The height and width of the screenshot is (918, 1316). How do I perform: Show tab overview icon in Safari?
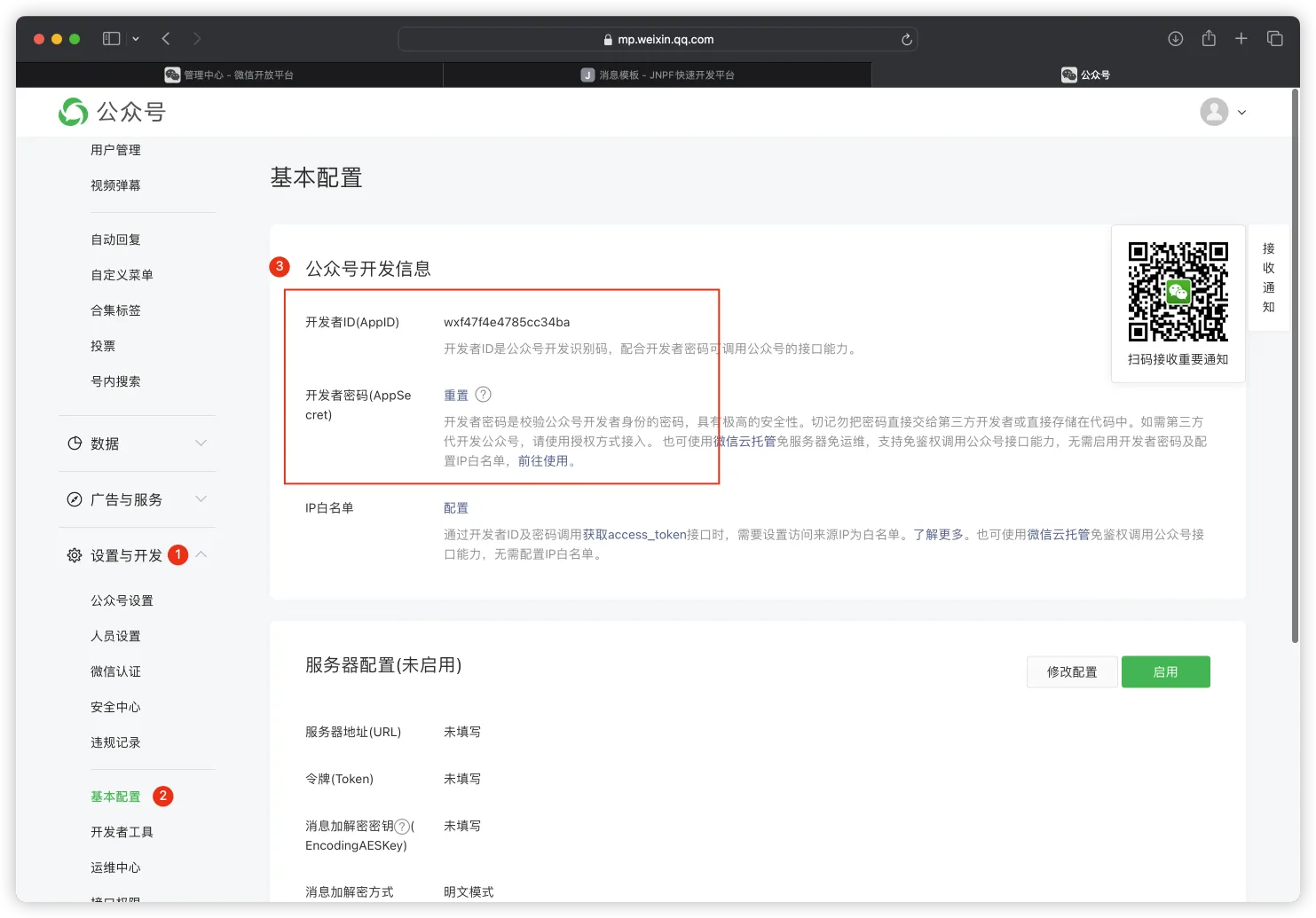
--
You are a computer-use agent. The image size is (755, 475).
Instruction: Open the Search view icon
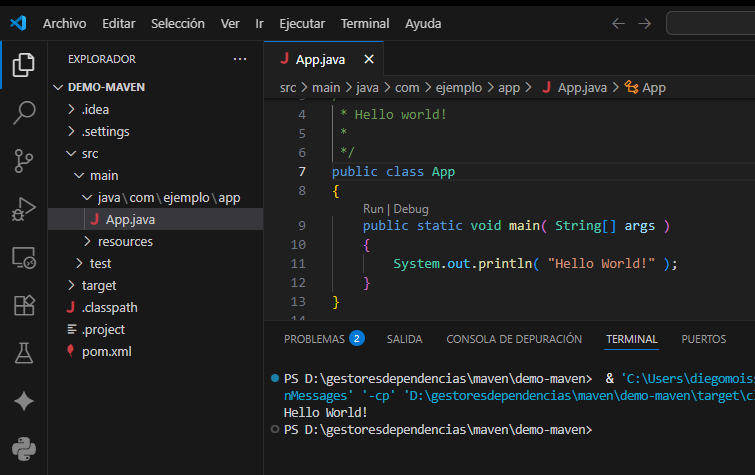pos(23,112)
==
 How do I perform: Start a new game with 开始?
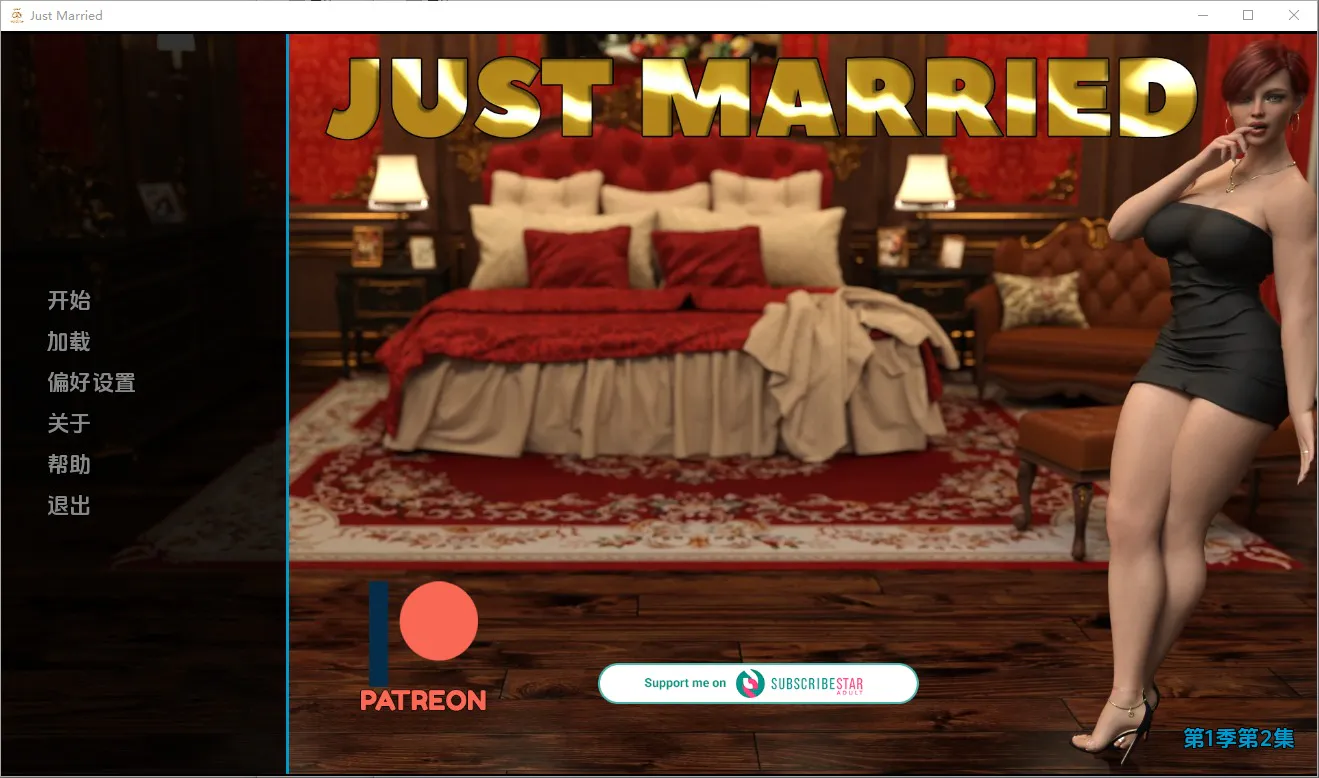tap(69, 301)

**Exercise prompt:**
Lay out the lines of the listing as a Markdown table, starting at the line containing "You are a computer-use" and ending at the line containing "pos(23,112)". Use the columns Row and Line, skip blank lines, and leave out the pictures.

**Complete output:**
| Row | Line |
|---|---|
| 1 | You are a computer-use agent. The image size is (755, 475). |
| 2 | Instruction: Open the Search view icon |
| 3 | pos(23,112) |